I have been surprised that the Boggle code runs about 4x slower on the GCP machine than on my M2 MacBook. I don’t have enough experience running CPU- and RAM-intensive cloud jobs to know whether this is normal.


Similar experience at DigitalOcean where, in 2023, I rented a VPS with dedicated cores to compute on some decent-sized dataset and it turned out to be slower than the 2012 laptop CPU that I use as my main server! That laptop has an i7-3630qm iirc, not sure what DO claimed they give you but it was slower

The storage i/o speeds were also crap (quoting myself here from the notes I made at the time) compared to what I got soon after when I bought a 70€ TLC SSD as upgrade for the laptop-server. They claim it runs on SSDs but, if it does, they're the world's cheapest bulk data SSDs or they have a bottleneck in ferrying data between the SAN and the VPS host, even for sequential r/w (that it has higher iops latency, I could understand)

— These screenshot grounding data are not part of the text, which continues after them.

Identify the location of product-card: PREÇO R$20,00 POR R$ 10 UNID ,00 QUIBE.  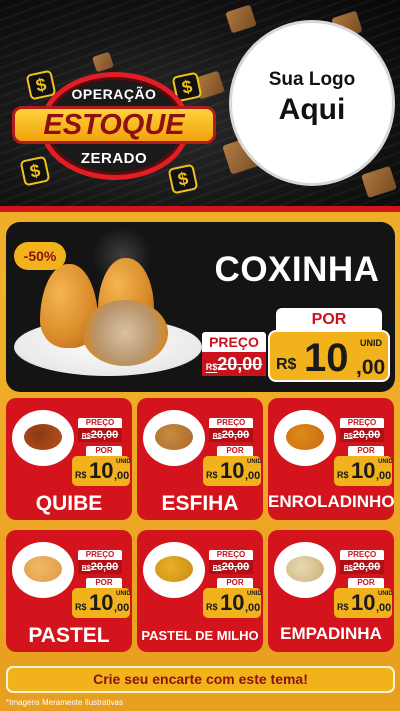
(69, 459).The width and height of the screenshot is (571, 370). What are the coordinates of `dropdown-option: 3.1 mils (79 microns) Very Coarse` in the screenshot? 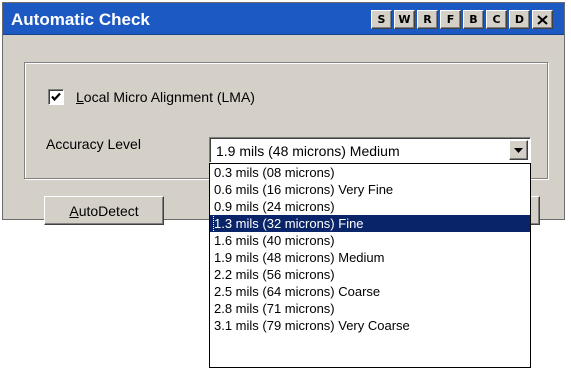 It's located at (370, 326).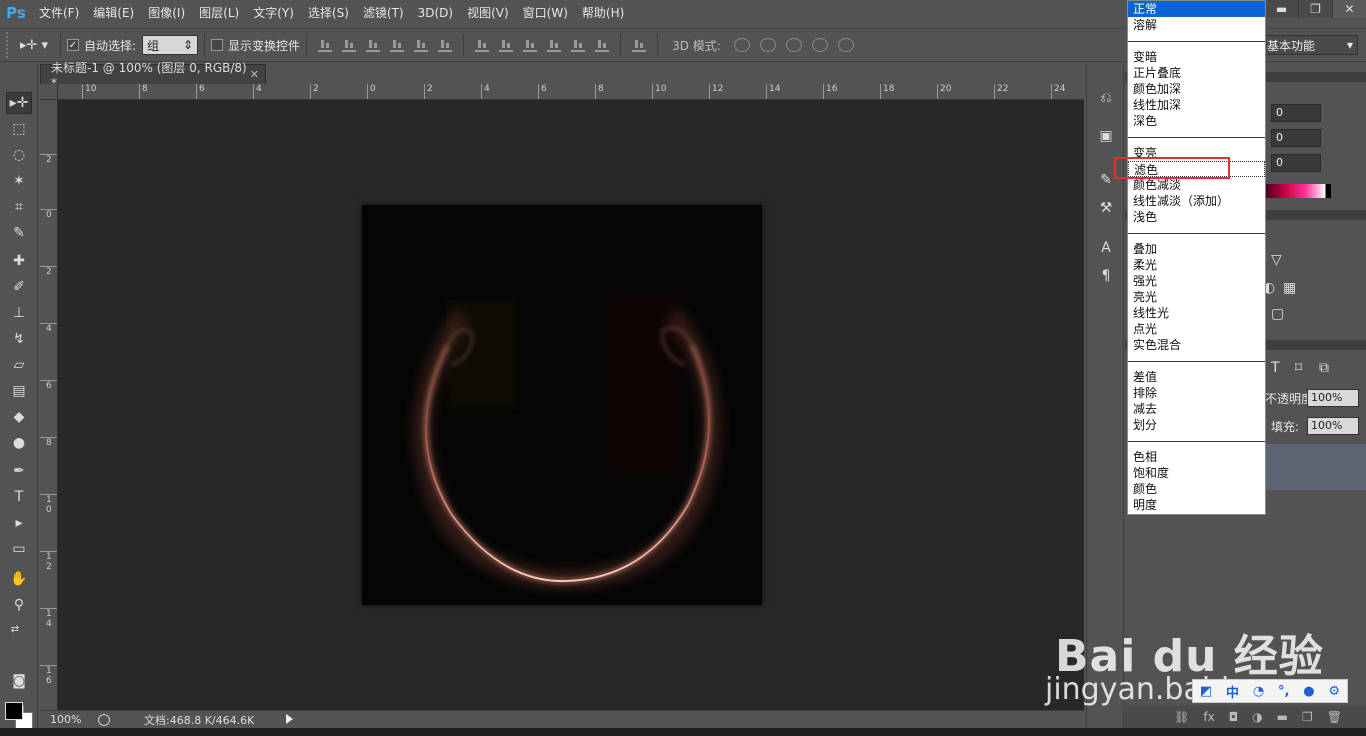  Describe the element at coordinates (1196, 249) in the screenshot. I see `blend-mode-overlay: 叠加` at that location.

At work, we sometimes use AWS GPUs for password cracking (we do security audits and sometimes find hashes). The GPUs that employees have just to play some games are faster than these and cost a lot less to operate, but we can't put customer data on private systems

For occasional problems that can be parallelised, sure, rent a hundred temporary systems at a cloud farm for two days; but in general I just can't recommend it to anyone. It costs an arm and a leg compared to cheaper providers or buying hardware yourself (if you're into being the sysadmin). The "we have a fleet of systems on stand-by for you" (so you can scale on demand) is a big premium that most seem to be unaware of that they're paying implicitly


You can possibly do a lot better with dedicated servers (bare iron) than VPS. Particularly, "dedicated core" VPS are actually dedicated threads, so you get one real core per two vcores.